[Entries taken from a collection]
>>>>>

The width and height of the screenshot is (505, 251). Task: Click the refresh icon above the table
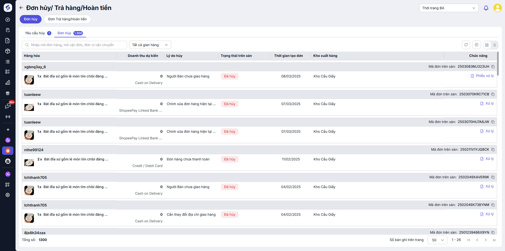(x=466, y=45)
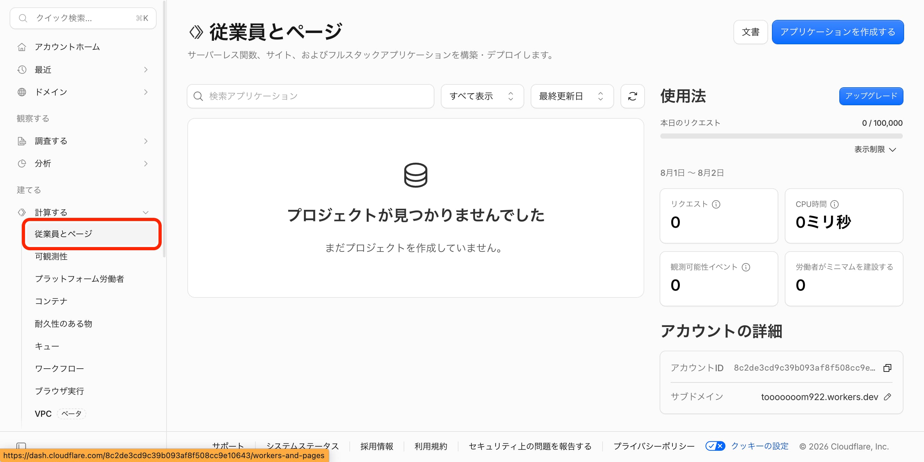Focus the 検索アプリケーション search field
Viewport: 924px width, 462px height.
pos(310,96)
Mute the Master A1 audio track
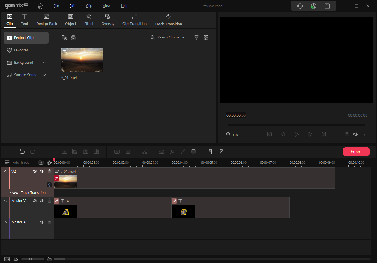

<<<<<

Transcribe every line of the listing above word for word, leaving out the pictures.

Solution -
The width and height of the screenshot is (505, 251). Task: Click the refresh icon above the table
(x=466, y=45)
Focus the 検索アプリケーション search field
Viewport: 924px width, 462px height.
pos(310,96)
Mute the Master A1 audio track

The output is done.